Databases 21 min read

Elasticsearch Indexing Performance Optimization - Part 3

Part 3 of the Elasticsearch indexing optimization guide advises balancing shard and replica counts, using index aliases, leveraging the Bulk API with appropriately sized batches, dedicating data nodes, and upgrading storage (SSD/RAID 0) while monitoring resources to achieve higher throughput and scalable, reliable clusters.

vivo Internet Technology
vivo Internet Technology
vivo Internet Technology
Elasticsearch Indexing Performance Optimization - Part 3

This is the third part of the Elasticsearch indexing optimization series, following the first and second parts. This tutorial series aims to improve indexing performance and reduce monitoring and management pressure through Elasticsearch configuration tuning. The article is translated from the QBox official blog, with copyright belonging to the original author Adam Vanderbush.

Elasticsearch recommends using shard and replica mechanisms to expand and increase index high availability. Having slightly more replicas is beneficial, but too many shards can affect performance. It's often difficult to determine if there are too many shards because it depends on shard size and usage patterns.
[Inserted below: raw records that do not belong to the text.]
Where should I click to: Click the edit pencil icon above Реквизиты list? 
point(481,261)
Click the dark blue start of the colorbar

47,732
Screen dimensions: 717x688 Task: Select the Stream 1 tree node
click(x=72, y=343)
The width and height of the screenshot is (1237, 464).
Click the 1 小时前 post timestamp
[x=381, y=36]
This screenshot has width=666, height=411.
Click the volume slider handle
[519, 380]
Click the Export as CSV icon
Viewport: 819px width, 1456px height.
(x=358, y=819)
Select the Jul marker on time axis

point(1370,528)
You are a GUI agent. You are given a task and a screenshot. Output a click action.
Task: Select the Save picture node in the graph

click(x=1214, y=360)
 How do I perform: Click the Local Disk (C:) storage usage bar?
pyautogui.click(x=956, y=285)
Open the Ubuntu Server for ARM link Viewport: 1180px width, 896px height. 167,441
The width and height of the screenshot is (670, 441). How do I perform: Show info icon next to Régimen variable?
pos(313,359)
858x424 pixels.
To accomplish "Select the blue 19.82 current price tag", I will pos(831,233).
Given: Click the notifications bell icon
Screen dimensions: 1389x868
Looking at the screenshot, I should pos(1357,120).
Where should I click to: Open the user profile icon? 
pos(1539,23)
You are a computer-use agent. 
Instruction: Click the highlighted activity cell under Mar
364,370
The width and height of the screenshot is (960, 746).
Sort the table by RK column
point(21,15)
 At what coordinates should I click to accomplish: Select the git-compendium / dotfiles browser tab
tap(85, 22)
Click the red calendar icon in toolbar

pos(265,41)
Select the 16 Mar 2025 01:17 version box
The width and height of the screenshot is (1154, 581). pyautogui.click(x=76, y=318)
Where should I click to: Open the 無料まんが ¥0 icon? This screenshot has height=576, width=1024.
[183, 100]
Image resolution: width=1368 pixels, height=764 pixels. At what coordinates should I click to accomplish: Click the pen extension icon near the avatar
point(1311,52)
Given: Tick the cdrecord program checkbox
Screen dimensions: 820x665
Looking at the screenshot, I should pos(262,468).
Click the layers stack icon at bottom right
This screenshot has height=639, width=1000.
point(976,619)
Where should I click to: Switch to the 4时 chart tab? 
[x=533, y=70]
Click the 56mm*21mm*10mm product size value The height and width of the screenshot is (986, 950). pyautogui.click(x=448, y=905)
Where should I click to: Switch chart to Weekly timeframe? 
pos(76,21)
If there are many shards but low usage frequency, performance may not be too bad. Conversely, even with only two shards, if usage is very frequent, performance can be terrible. Monitor nodes to ensure there are enough idle resources to handle sudden spikes.

Horizontal scaling should include the following aspects. First, reserve enough resources for the next stage of expansion. Once in the next stage, there will be enough time to consider what changes need to be made to reach subsequent stages. You can also get many optimization opportunities from requests sent to Elasticsearch, such as whether to send a separate request for each document? Or can you cache multiple documents to take advantage of the bulk API to index multiple documents through a single request?

We previously focused on indexing performance such as updates, refreshes, segment merges, and automatic throttling. This article will list some strategies regarding shards, replicas, requests, clients, and storage to improve Elasticsearch throughput.

Elasticsearch comes with built-in expansion features. It can run well on both personal computers and clusters containing hundreds of nodes, and this experience is replicable. Gradually expanding from a small cluster to a large cluster is almost completely automatic and easy to achieve. Expanding from a large cluster to an even larger one may require some planning and design, but it is still relatively easy.

Elasticsearch's default settings are sufficient for many scenarios, but if you want better performance, you need to consider how data flows through the system. It could be time-series data (such as log times or social network streams related to recent times) or user-based data (such as collecting a large number of documents by segmenting users or customers).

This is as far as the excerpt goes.